Exercise goal: Please render the records below as a JSON list of strings, one string per line, skipping any blank lines and leaving the pictures out.

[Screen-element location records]
^^^^^^^^
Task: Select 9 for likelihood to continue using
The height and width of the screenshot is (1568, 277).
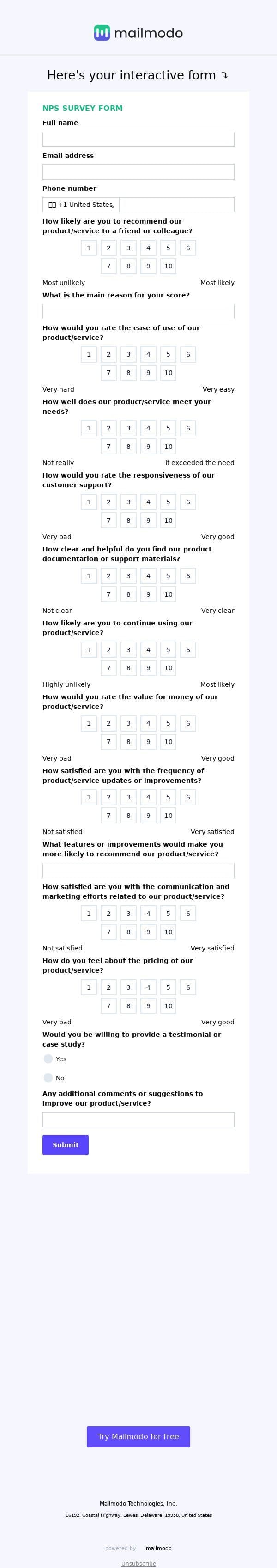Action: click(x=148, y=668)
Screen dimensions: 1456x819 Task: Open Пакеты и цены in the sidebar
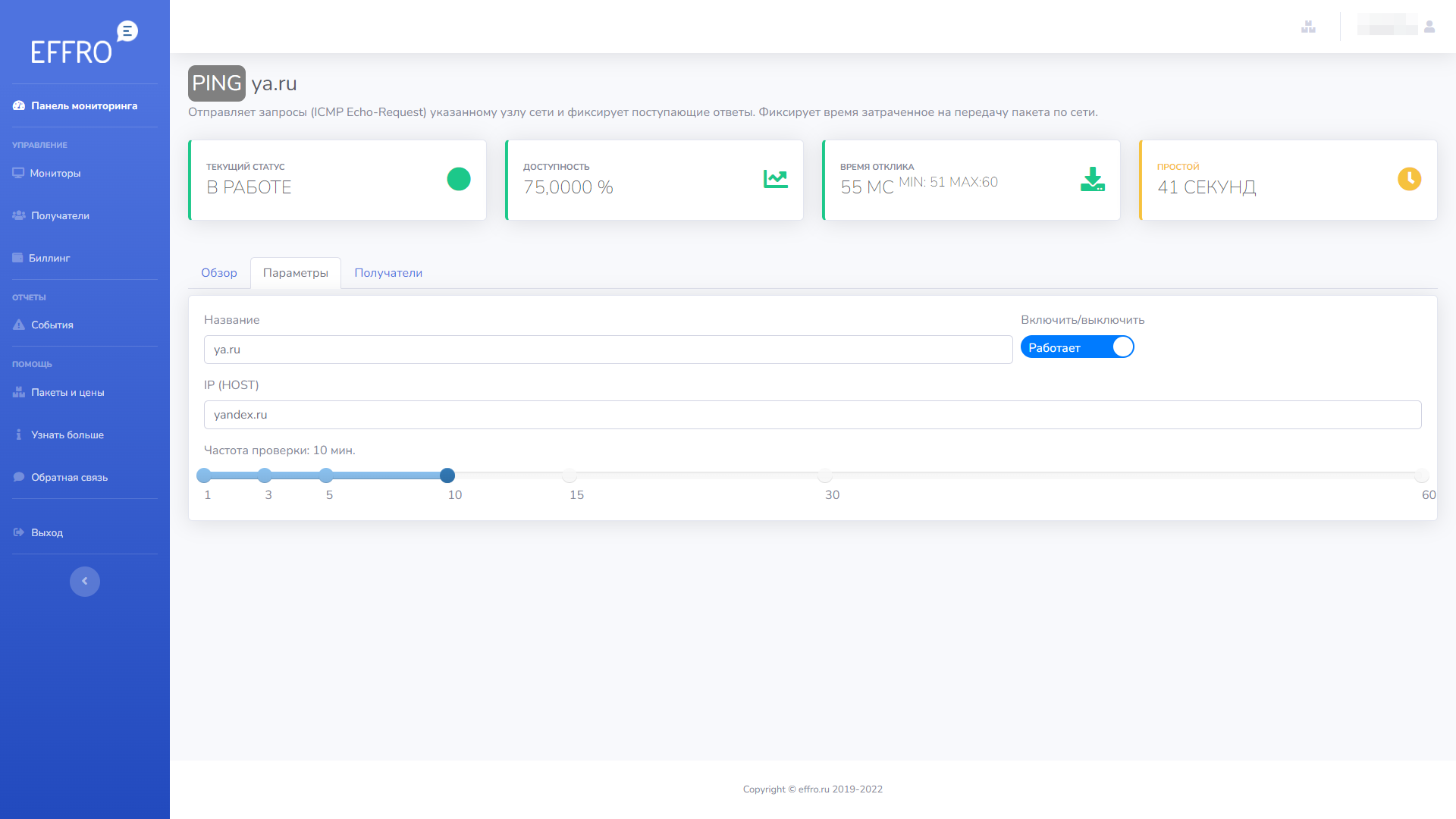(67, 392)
^^^^^^^^
Written solution:
[
  "Task: Select 9 for likelihood to continue using",
  "The height and width of the screenshot is (1568, 277).",
  "Action: click(x=148, y=668)",
  "Screen dimensions: 1456x819 Task: Open Пакеты и цены in the sidebar",
  "(67, 392)"
]